** PROBLEM STATEMENT **
Excerpt from the entries below: please repeat exactly the lines from the one containing "Click the green Save button" through the last one, both ends included, with no pictures.

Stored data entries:
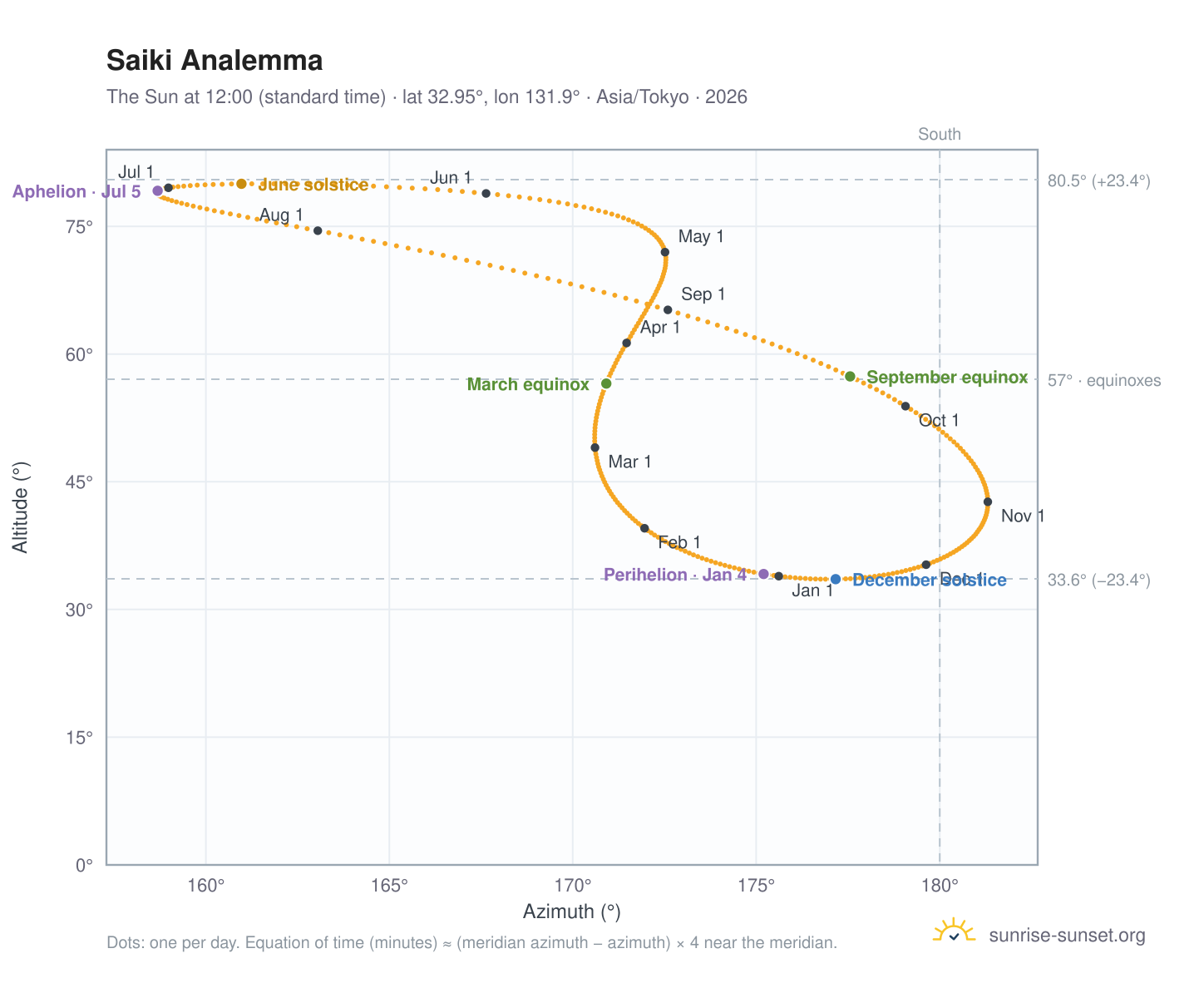The width and height of the screenshot is (1204, 988).
Task: Select the Feb 1 date marker
Action: [644, 528]
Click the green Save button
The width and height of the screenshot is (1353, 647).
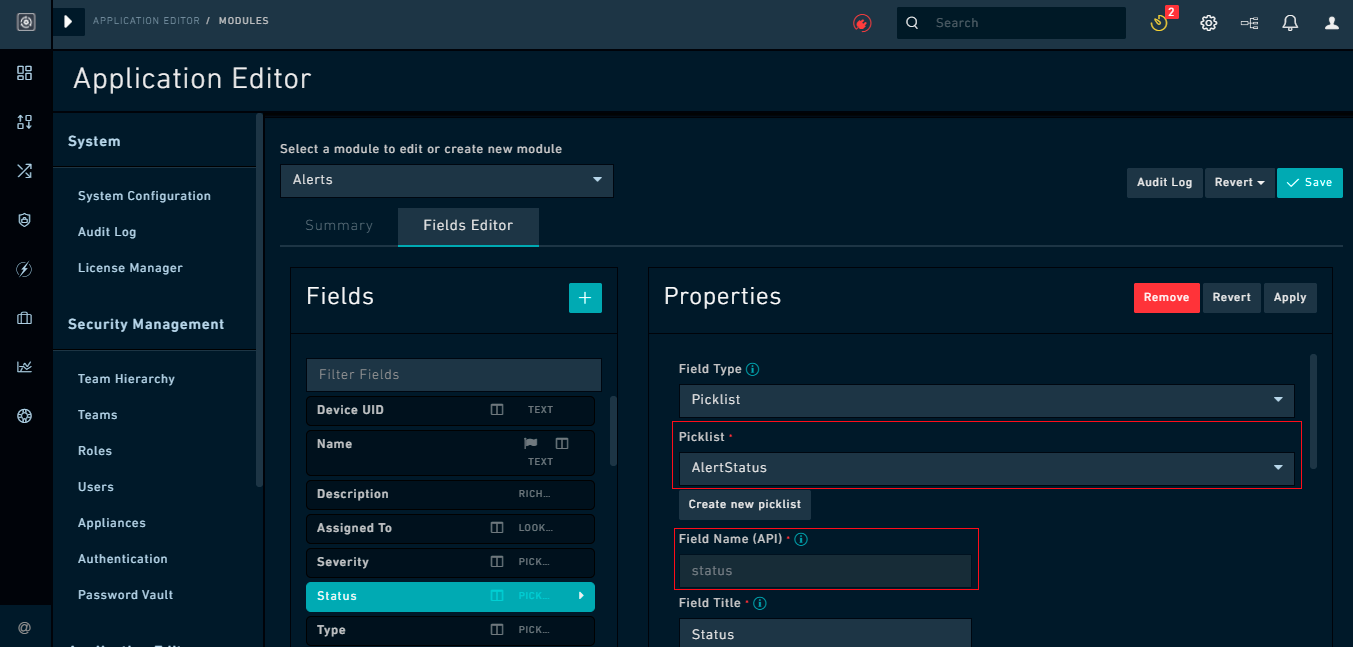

** WORKED SOLUTION **
Click the green Save button
The width and height of the screenshot is (1353, 647).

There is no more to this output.